Restlessness has defined Cusk's life – her writing is restless, too. Her parents, middle-class Catholics, left England as newlyweds to Canada to escape "pinched, dreary postwar Hertfordshire. They wanted an adventure." She was born in 1967, the second of four children. The family then moved to California until she was eight. "It was in Los Angeles that my mother's pining for England set up in me that discourse of here and there. She fantasised about an England where everything is perfect, and when we returned, we moved house countless times. At 11, I went to boarding school: St Mary's Convent in Cambridge." In passing, she raises the idea that being sent to boarding school was an expulsion, and in the background, a bigger question is looming: "I seem to be driven to get expelled and disapproved of and yet I want to belong and be safe and be part of everything – I have been a prisoner of that dynamic all my life."

It was in Bury St Edmunds that her parents eventually settled. "Leaving California was an awakening of perception because everything [here] – seasons, rain, food – was different for a deracinated Californian. There, it was eternal sunshine; that was fine but all I knew. Here, I was very ill – asthmatic and allergic to the wet world of England with dogs and mould… my whole system was hit by this juggernaut of sensory stuff and it had the most amazing effect. East Anglia was the place where that happened."

She has sinced moved several times, from Oxford, where she read English at New College, to London, then back to Oxford, followed by Somerset, Bristol, Brighton, plus three months in Italy, and now dividing her time between Tufnell Park and Stiffkey. Could she explain what drives the restlessness? She thinks it is inherited but also about "believing in what is ahead" – and being in pursuit of mystery. Back in East Anglia again, all these years later, it is not mystery she has acquired but the known – she finds it strange yet steadying to feel something corresponding to a "return" and she introduces me, in passing, to her new partner, Simon, who has a talent for converting unpromising houses.

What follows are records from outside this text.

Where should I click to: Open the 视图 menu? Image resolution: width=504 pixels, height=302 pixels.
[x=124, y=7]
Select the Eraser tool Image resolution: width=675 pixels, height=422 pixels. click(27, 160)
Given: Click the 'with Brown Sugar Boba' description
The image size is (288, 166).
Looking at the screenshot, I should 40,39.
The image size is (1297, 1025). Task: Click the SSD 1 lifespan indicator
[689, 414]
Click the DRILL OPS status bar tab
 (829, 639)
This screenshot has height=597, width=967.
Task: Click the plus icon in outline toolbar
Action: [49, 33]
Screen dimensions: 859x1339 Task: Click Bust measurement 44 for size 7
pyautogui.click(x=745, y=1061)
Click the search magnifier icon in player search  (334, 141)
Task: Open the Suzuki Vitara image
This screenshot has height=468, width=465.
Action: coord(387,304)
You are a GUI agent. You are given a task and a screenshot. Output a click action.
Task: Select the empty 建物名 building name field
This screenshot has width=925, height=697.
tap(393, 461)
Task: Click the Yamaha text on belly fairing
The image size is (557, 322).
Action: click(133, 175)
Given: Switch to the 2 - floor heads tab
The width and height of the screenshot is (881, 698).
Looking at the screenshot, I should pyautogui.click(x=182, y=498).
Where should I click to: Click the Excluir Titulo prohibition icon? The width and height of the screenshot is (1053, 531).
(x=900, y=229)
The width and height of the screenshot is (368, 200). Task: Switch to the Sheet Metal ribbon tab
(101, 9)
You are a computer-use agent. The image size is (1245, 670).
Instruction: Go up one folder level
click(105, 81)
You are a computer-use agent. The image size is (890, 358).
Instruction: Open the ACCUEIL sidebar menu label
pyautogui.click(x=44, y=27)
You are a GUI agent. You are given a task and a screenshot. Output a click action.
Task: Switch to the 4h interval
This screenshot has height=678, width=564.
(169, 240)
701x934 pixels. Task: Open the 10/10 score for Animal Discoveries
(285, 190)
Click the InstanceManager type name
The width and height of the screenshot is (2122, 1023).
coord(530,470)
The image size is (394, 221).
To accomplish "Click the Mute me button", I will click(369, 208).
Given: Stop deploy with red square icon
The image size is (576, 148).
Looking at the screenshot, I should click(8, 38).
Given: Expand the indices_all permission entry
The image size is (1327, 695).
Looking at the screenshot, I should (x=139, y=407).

At last, she is in a place, she suggests, where she need not be on the run like the wanted criminal that her imagination sometimes allows herself to feel she is.

And would she say she is relieved to have left behind those years of early motherhood, now her daughters, Albertine and Jessye, are in their teens? "I don't think I ever leave any state behind," she says, "because I have written about it." As a woman, she sees herself as having moved away from feminism to a "more Lawrentian view of gender as having its own inherent beauty. My struggle has been that my femininity was unavailable to me." I can't help noticing how often DH Lawrence shows up in her thinking – as literary sidekick. "I would so love to have had him as my friend," she says.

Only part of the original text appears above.